$450,0000 in state funding of cooperative fisheries research at UMass Dartmouth holds promise of better habitat management

New innovative strategies at School for Marine Science and Technology aimed at informing policy makers and federal regulators

UMass Dartmouth Chancellor Divina Grossman and officials from the University's School for Marine Science & Technology (SMAST) praised legislators today for their continued commitment to invest in cooperative fisheries research that engages scientists and fishermen in the pursuit of accurate data.

Chancellor Grossman was joined by state Rep. Antonio F.D. Cabral, D-New Bedford; state Senator Mark Montigny, D-New Bedford; state Rep. Christopher Markey, D-Dartmouth; SMAST Dean Steven Lohrenz, and Chair of SMAST's Department of Fisheries Oceanography Dr. Kevin D. E. Stokesbury, at SMAST's campus in New Bedford, to highlight the importance of collaborative research to produce the best science for sustainable fisheries.

"Thanks to the leadership of our SouthCoast delegation, funding is once again secured to advance this important research at SMAST," said Chancellor Grossman. "UMass Dartmouth is fully committed to research that strengthens the scientific basis for fisheries management. Such research advanced the University's mission to be an anchor of social and economic development for the region."

The Fiscal Year 2015 budget recently enacted by the Legislature and signed by the Governor includes $450,000 for SMAST scientists, working in partnership with the state Division of Marine Fisheries. The funding supports the development of new sampling techniques using video cameras attached to specially designed fishing nets, to measure the population of various fish species. This funding supplements $400,000 contained in last year's budget.

"The fishing industry has been a principal economic driver of our local economy for centuries,'' said Sen. Montigny. "Federal mandates have been financially devastating to fishing families and our fleet. It is my hope that with this additional state funding we can continue the groundbreaking research by SMAST which will give us the tools necessary to combat the questionable data NMFS utilizes in making its stock assessments and catch limits."

"SMAST's hard work in producing the best science available is essential to preserving fishermen's jobs and maintaining the fish population," said Representative Cabral (D-New Bedford), who filed the budget amendment for the SMAST funding. "New Bedford can and should be a world leader in fisheries research."

Rep. Markey added, "The key to a rational approach to the complex issues facing our fishing industry is excellent science, and this funding is aimed at supporting that effort. SMAST has a long and distinguished track record providing trustworthy science that that we can base our decisions on, so I look forward to their findings."

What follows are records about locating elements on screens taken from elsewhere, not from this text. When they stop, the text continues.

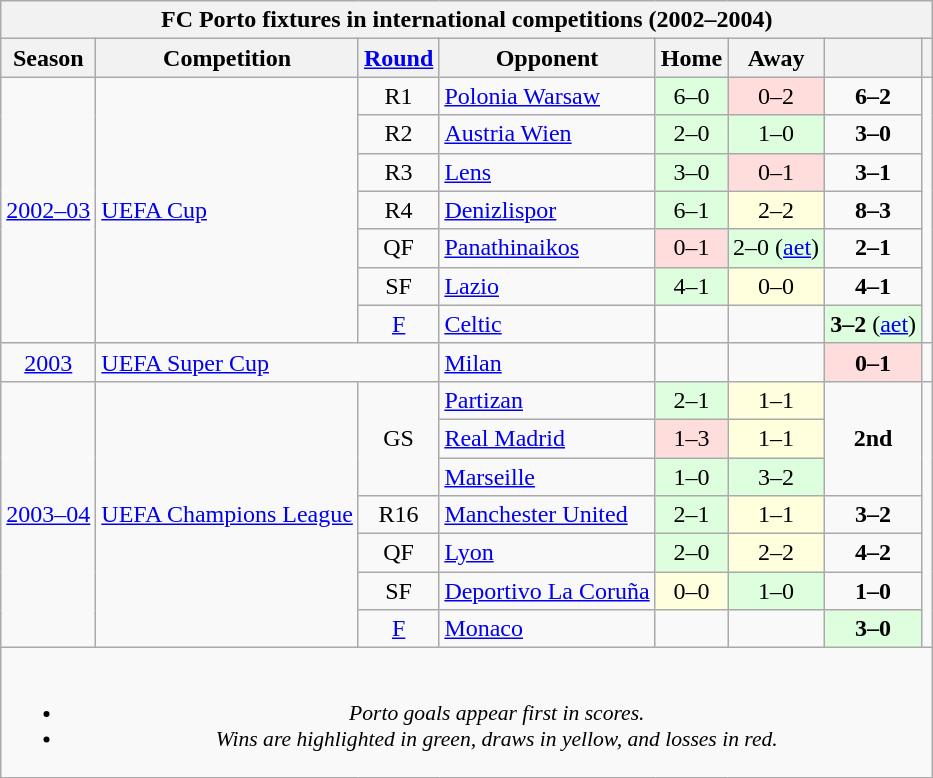
4–2 [874, 553]
GS [398, 438]
2–0 (aet) [776, 248]
Lazio [547, 286]
6–0 [691, 96]
Opponent [547, 58]
Round [398, 58]
R3 [398, 172]
Panathinaikos [547, 248]
2003 [48, 362]
Monaco [547, 629]
UEFA Cup [228, 210]
Real Madrid [547, 438]
3–1 [874, 172]
UEFA Super Cup [268, 362]
Competition [228, 58]
Porto goals appear first in scores.Wins are highlighted in green, draws in yellow, and losses in red. [467, 713]
Away [776, 58]
6–2 [874, 96]
Polonia Warsaw [547, 96]
8–3 [874, 210]
Marseille [547, 477]
2002–03 [48, 210]
1–3 [691, 438]
3–2 (aet) [874, 324]
UEFA Champions League [228, 514]
Milan [547, 362]
Denizlispor [547, 210]
R2 [398, 134]
Austria Wien [547, 134]
2nd [874, 438]
R1 [398, 96]
R16 [398, 515]
Lens [547, 172]
Manchester United [547, 515]
Lyon [547, 553]
Partizan [547, 400]
FC Porto fixtures in international competitions (2002–2004) [467, 20]
6–1 [691, 210]
Season [48, 58]
Home [691, 58]
0–2 [776, 96]
Deportivo La Coruña [547, 591]
Celtic [547, 324]
2003–04 [48, 514]
R4 [398, 210]
Extract the [x, y] coordinate from the center of the cell holding the provided text.  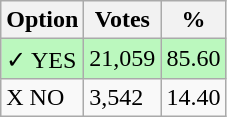
21,059 [122, 59]
✓ YES [42, 59]
14.40 [194, 97]
3,542 [122, 97]
Option [42, 20]
85.60 [194, 59]
% [194, 20]
Votes [122, 20]
X NO [42, 97]
Output the (X, Y) coordinate of the center of the cell containing the given text.  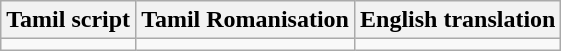
Tamil Romanisation (246, 20)
English translation (457, 20)
Tamil script (68, 20)
Capture the cell that displays the provided text and extract its [X, Y] central coordinate. 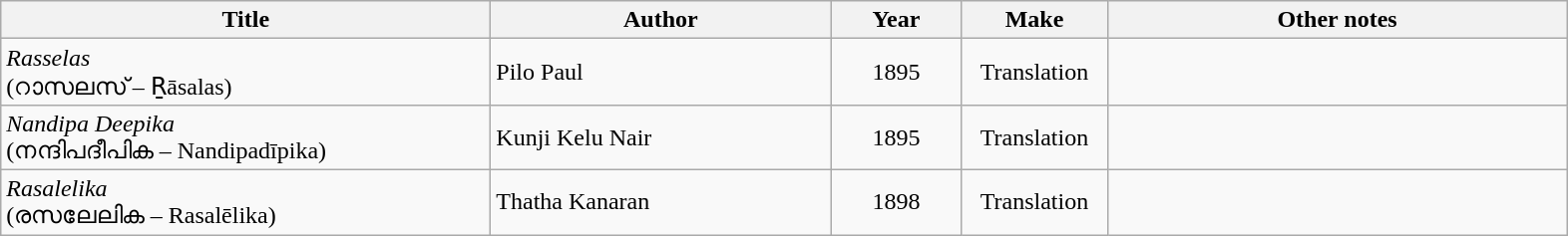
Rasalelika(രസലേലിക – Rasalēlika) [245, 201]
Rasselas(റാസലസ് – Ṟāsalas) [245, 72]
Pilo Paul [660, 72]
Author [660, 20]
Year [896, 20]
Other notes [1337, 20]
Title [245, 20]
Kunji Kelu Nair [660, 138]
1898 [896, 201]
Make [1034, 20]
Thatha Kanaran [660, 201]
Nandipa Deepika(നന്ദിപദീപിക – Nandipadīpika) [245, 138]
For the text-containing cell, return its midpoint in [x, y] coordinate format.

SMAST/DMF partnership, know as the Marine Fisheries Institute (MFI) seeks to develop scientifically-based innovative and practical fisheries management applications contributing to the understanding, management, economic growth and sustainability of our oceans and the communities that border the ocean.

"Continued investment in the innovative work by SMAST's researchers is pivotal to efforts to develop improved approaches to management of the region's fish stocks," said Dean Lohrenz. "We are grateful to our region's legislative leaders and their colleagues for supporting our research to help address issues that are critically important for our fisheries and fishing communities."

"We would also like to recognize and commend the Massachusetts State Legislature for providing this funding for the Massachusetts Marine Fisheries Institute," said Dr. William Karp, Science and Research Director the NOAA Fisheries Northeast Fisheries Science Center, which is based in Woods Hole. "We view SMAST as one of our most important regional partners. Dr. Stokesbury's successes in improving stock assessment surveys through technological innovation and initiating and maintaining effective research collaborations with the fishing are particularly important to our shared objectives and this new funding will allow his important work to continue."

Using last year's funding, Dr. Stokesbury, other SMAST scientists, and local fishermen, embarked on 7-10 day explorations to Georges Bank using the new survey methods to estimate the abundance of yellowtail flounder and other groundfish. The survey utilized the technology to estimate the abundance, spatial distribution, size structure, and length-weight relationship of the Georges Bank yellowtail flounder stock on the southern flank of Georges Bank.

"Past and present research, which has improved fish stock assessment, demonstrates working cooperatively with government and non-government agencies and the fishing industry helps move fisheries management forward," said Dr. Stokesbury. "Working with our partners on future collaborations will continue these efforts and support sound management of our fisheries."

The focus at SMAST is on interdisciplinary basic-to-applied marine sciences and the development of related innovative technologies. In addition to the scholarly marine science and technology communities, the SMAST mission also emphasizes interaction with regional industry, and government and non-governmental agencies on compelling regional marine-related issues and technological development.